I have audio that I made with HoustonTracker2, is there any way to record it directly to computer or convert the 8xp to an audio format? Or any other way? I have no idea how to record the audio other than taking a video which seems messy...
If you have an audio 2.5 mm to 3.5 mm jack male-female adapter, and a 3.5 mm male-male cable (or if you actually have a 2.5 mm to 3.5 mm male-male cable, like I have, but those are rare, especially ones that fit into the link port on an 84+), you can plug it into the microphone port of a computer and record it with something like Audacity or ffmpeg. (also make sure you have a good quality cable, there was some signal leakage for me so I ended up using an adapter and a different cable) The audio will probably be too loud though, so you might want to add some kind of analog volume control. I am not aware of a way to convert the 8xp to audio directly (maybe it exists? but I assume you have tried searching online for such a thing already), but I think there was one emulator that could play sound sent to the link port (not sure which one it was, saw it in a YouTube video once). You could also try to record that, preferably using something akin to PulseAudio's loopback / audio output monitor.

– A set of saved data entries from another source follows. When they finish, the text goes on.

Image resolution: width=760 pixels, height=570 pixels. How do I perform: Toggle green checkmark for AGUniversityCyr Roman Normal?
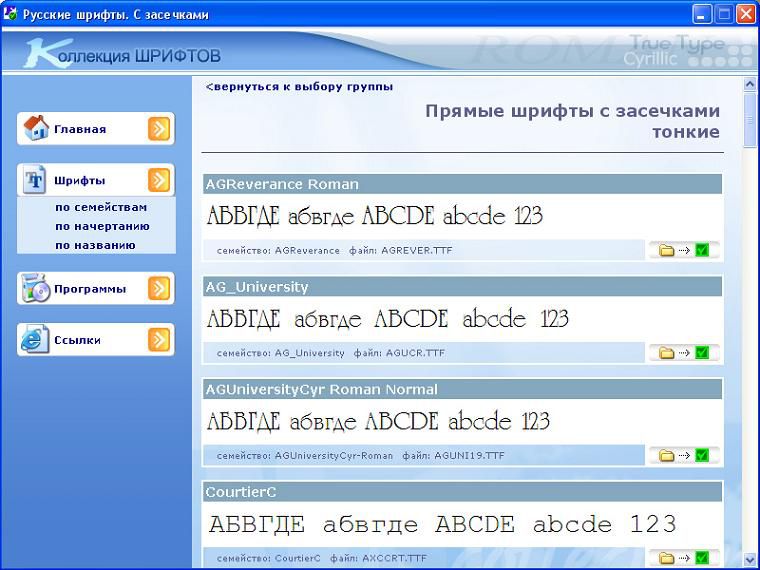tap(702, 456)
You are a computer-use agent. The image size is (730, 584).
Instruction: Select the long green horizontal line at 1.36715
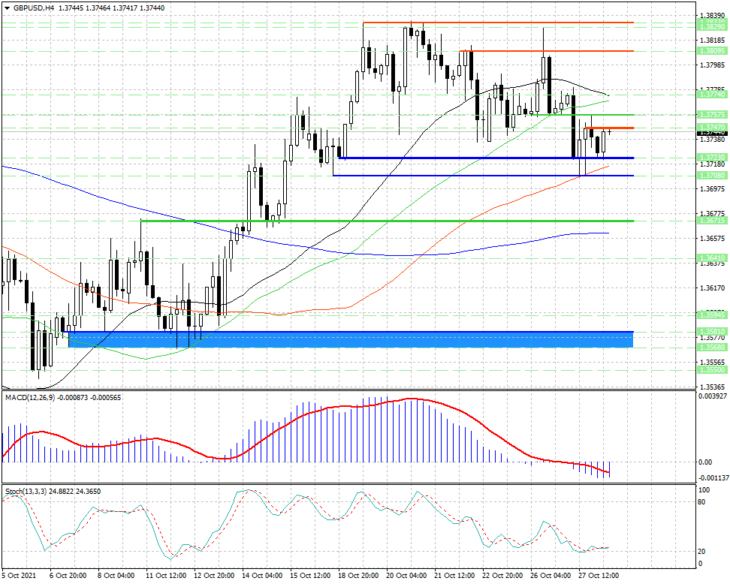tap(387, 221)
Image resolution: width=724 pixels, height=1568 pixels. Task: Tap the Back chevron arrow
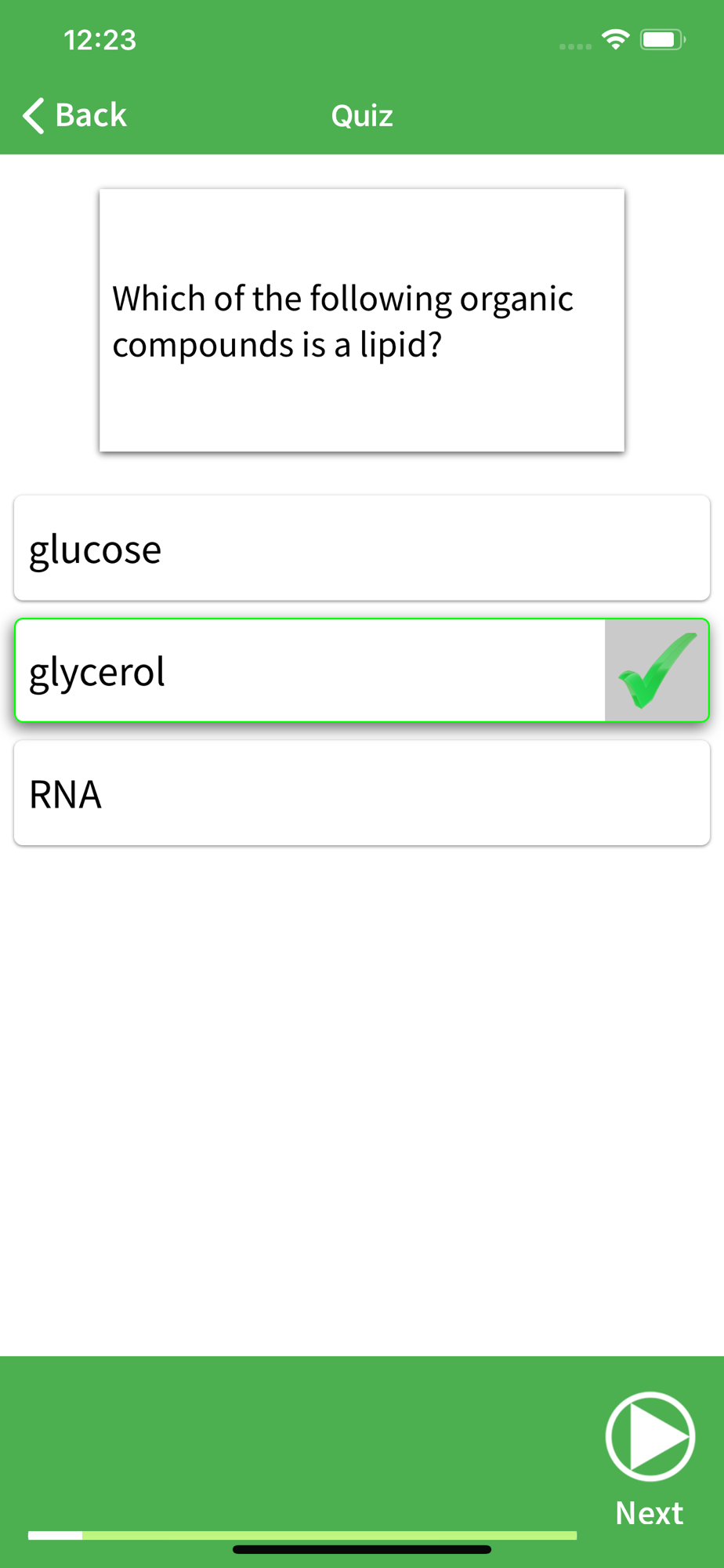pos(33,116)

I'm not sure I can recommend plugging it into the microphone port - most microphone ports aren't designed for 5v across them. It might not break anything, though.
I tried it on my acer chromebook with gallium OS, it didn’t pick up any sound, and on a Windows computer, which..the audio was so quiet i had to do an amplify effect twice just to hear it, and it sounded pretty bad. Is there any way to make it louder and hear-able?
artificialstarlight wrote:
I tried it on my acer chromebook with gallium OS, it didn’t pick up any sound, and on a Windows computer, which..the audio was so quiet i had to do an amplify effect twice just to hear it, and it sounded pretty bad. Is there any way to make it louder and hear-able?

That is strange. It's supposed to be way too loud, even without microphone amplification. The one I recorded for you was done with a cable with built-in volume control, and the volume was turned down to about 10%. In any case, I don't know if your cable, your computer, or your software is the problem, but try out some other options, I guess.
I would suggest using an external amplifier like in a set of cheap PC speakers, and then just soldering in a 3.5mm jack right on the speaker and turning it waaaay down so that you don't blow up your computer's microphone jack. In my experience recording straight from the calculator leads to noisy results, but sounds much better going through an amplifier as I'm sure you've discovered.